Ex-jogador Neto é condenado a pagar R$ 7.000 por faltar a festa de criança
Neto no documentário Sou Corinthians, do Globoplay - Reprodução Globoplay
por F5
O ex-jogador Neto, hoje apresentador da Band, foi condenado a pagar uma indenização por danos morais de R$ 7.000 a um empresário que o havia contratado para participar da festa de aniversário do seu filho e de uma partida de futebol. Neto, no entanto, não apareceu.
De acordo com o processo, o empresário negociou a presença do ex-jogador durante quatro meses por meio de intermediários. A festa seria realizada na cidade de Bebedouro, no interior paulista, no dia 27 de setembro do ano passado, um sábado. No dia seguinte, ocorreria o jogo “Craque Neto e Amigos”, que foi amplamente divulgado na cidade.
O empresário disse à Justiça que combinou um cachê de R$ 15 mil para o jogador, além de um pagamento de R$ 5.000 para os intermediários e mais R$ 2.000 para um locutor. Ele afirmou ter feito um adiantamento de R$ 7.000.
Neto chegou a gravar um vídeo confirmando a presença, mas não foi. Dias antes do evento, de acordo com a ação, um auxiliar do apresentador avisou que ele não poderia mais participar sob a justificativa de que estava com dores decorrentes de uma cirurgia. Posteriormente, a alegação mudou: Neto teria um compromisso profissional com a Band. Os valores adiantados foram devolvidos
O empresário disse à Justiça que as justificativas não eram verdadeiras. No dia em que ocorreria o jogo de futebol, segundo o autor do processo, o apresentador postou em suas redes sociais que estava em um churrasco em outra cidade.

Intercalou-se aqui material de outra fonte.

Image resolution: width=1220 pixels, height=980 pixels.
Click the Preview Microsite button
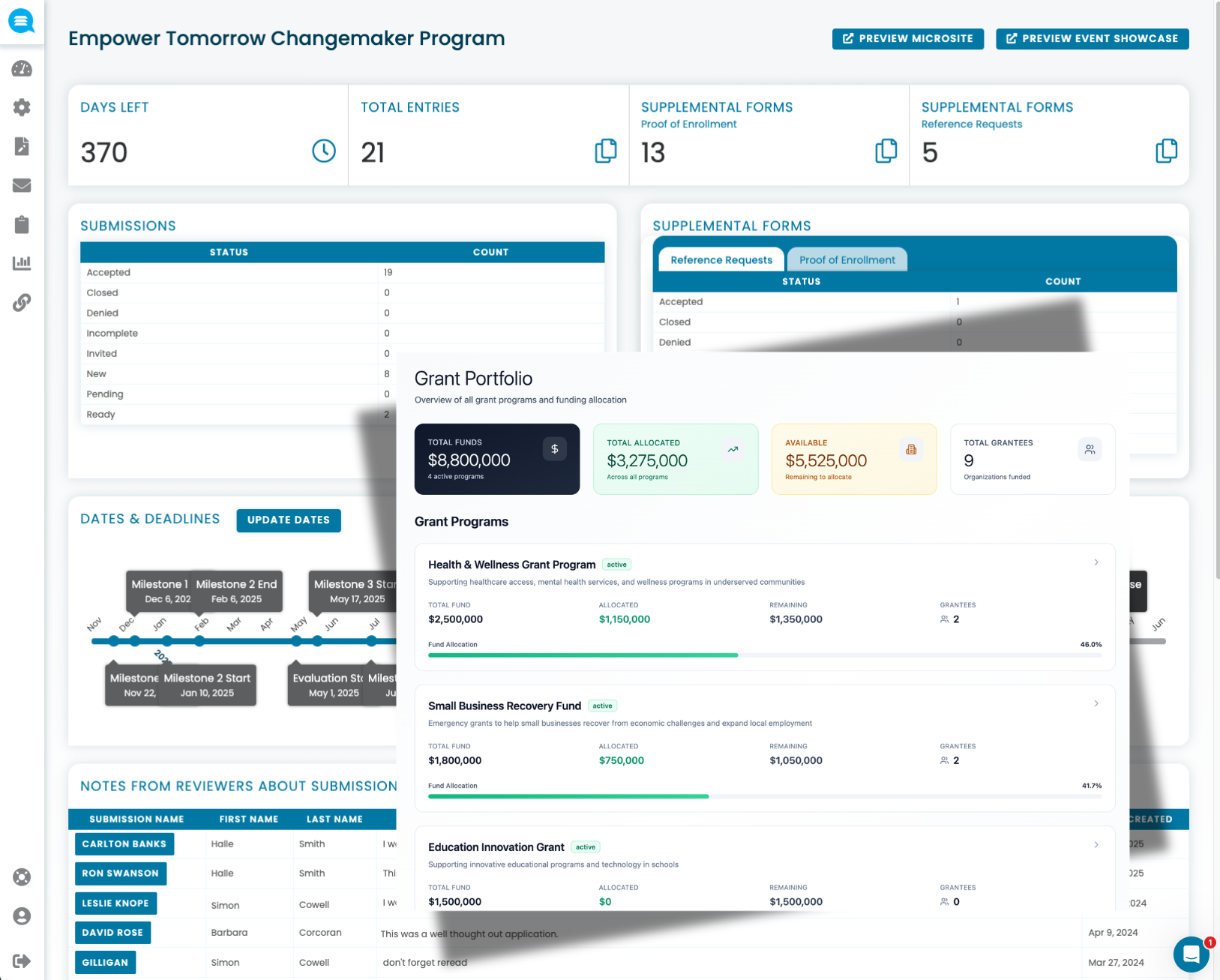(907, 38)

“Ao cancelar o evento sem motivo justo, o apresentador gerou imensuráveis transtornos e dissabores para o autor do processo, fazendo-o passar por vexame e vergonha frente à sua família, amigos e empresários da cidade”, disse à Justiça o advogado Luiz Maestro, que o representa.
À Justiça Neto disse que jamais firmou qualquer contrato. “Não houve autorização, ciência ou anuência”, declarou na ação.

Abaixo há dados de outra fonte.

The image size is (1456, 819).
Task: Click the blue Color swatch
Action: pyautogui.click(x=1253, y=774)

Segundo a defesa apresentada no processo, “não houve convite formal, cronograma validado, definição de agenda ou aceite para participação em qualquer comemoração privada, muito menos em evento de cunho familiar ou infantil”.
O apresentador disse ainda que o empresário transformou o hipotético jogo festivo em um verdadeiro evento comercial, explorando indevidamente sua imagem.
A Justiça não aceitou as alegações. O juiz Hermano de Castro afirmou na sentença que houve a contratação, ainda que verbal, e que Neto gravou um vídeo confirmando a participação. “O cancelamento abrupto, fundado em justificativas sabidamente inverídicas, expôs o autor do processo a constrangimento e vexame”, disse.
Além da indenização por dano moral de R$ 7.000, ele terá de pagar mais R$ 2.200 ao empresário, restituindo-lhe os valores gastos com a aquisição de material esportivo para o evento.
Neto ainda pode recorrer. A Folha procurou a defesa do apresentador, mas não obteve resposta.